▸ **Work order**:
Filter the entries for the word "agent". Copy each line that has it.

▸ **Given information**:
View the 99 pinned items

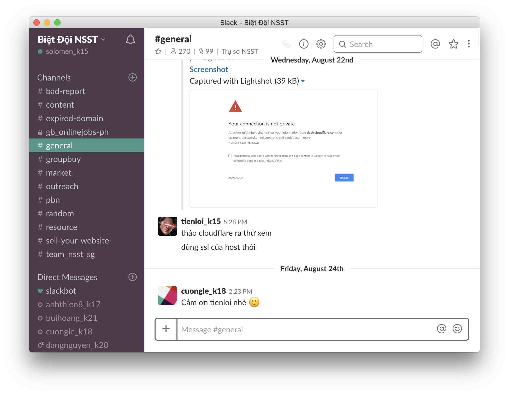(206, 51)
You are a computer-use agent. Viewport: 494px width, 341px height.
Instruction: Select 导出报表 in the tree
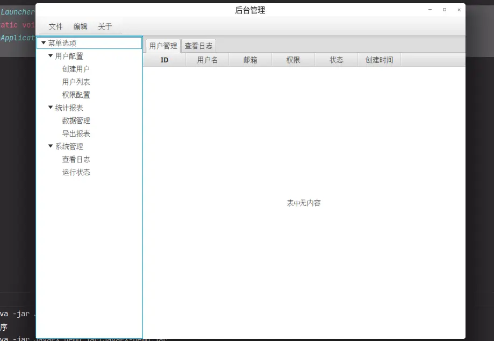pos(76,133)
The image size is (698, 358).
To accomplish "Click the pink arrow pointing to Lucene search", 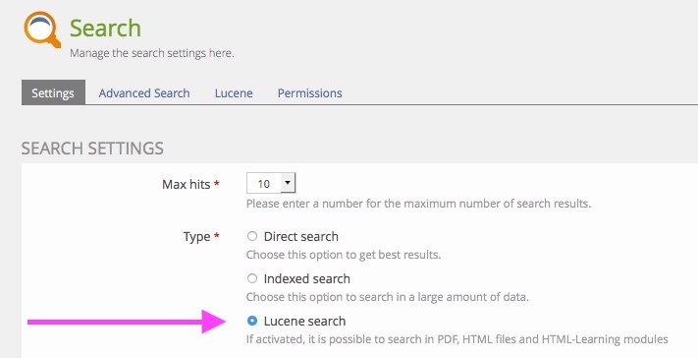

--

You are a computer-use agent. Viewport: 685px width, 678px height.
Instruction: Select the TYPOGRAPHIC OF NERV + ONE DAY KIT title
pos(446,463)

▸ **Result for this exercise**:
You are a computer-use agent. Viewport: 494px width, 341px height.
You are a computer-use agent. Viewport: 685px width, 678px height.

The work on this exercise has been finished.